赵宇咬了咬牙,眼神里满是忌惮:“我知道了,希望别出什么岔子。”挂掉电话,他瘫坐在椅子上,额头冒出细密的冷汗,心里的不安越来越强烈。
而另一边,苏哲坐在出租屋里,看着电视上播报的林浩宇命案新闻,脸色惨白,双手紧紧攥着拳头,身体不停地颤抖。他眼神里充满了恐惧与愧疚,嘴唇哆嗦着,嘴里喃喃自语:“不是我做的……真的不是我做的……”他想起五年前的那个夜晚,浑身泛起一股寒意,那段被他刻意遗忘的记忆,再次涌上心头。
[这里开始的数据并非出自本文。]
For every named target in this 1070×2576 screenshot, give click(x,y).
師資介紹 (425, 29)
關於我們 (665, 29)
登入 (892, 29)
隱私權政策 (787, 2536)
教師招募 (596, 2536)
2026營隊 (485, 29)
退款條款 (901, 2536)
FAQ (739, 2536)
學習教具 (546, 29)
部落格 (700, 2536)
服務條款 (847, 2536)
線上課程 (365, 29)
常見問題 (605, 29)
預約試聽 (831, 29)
许曼则坐在自己的工作室里,看着手机里林浩宇的旧照片,眼神复杂,有悲痛,有惋惜,还有一丝不易察觉的恐惧。她关掉手机,靠在椅背上,闭上双眼,脑海中闪过五年前的画面,心脏狂跳不止。她知道,林浩宇的死,绝不是偶然,当年的秘密,终究还是藏不住了。
陆沉站在办公室的窗前,望着窗外阴沉的天空,眼神坚定。所有的线索都指向五年前的旧案,当年的四个好友,如今各怀心事,凶手必然藏在他们之中。他必须尽快找到突破口,撕开谎言的伪装,让真相大白于天下。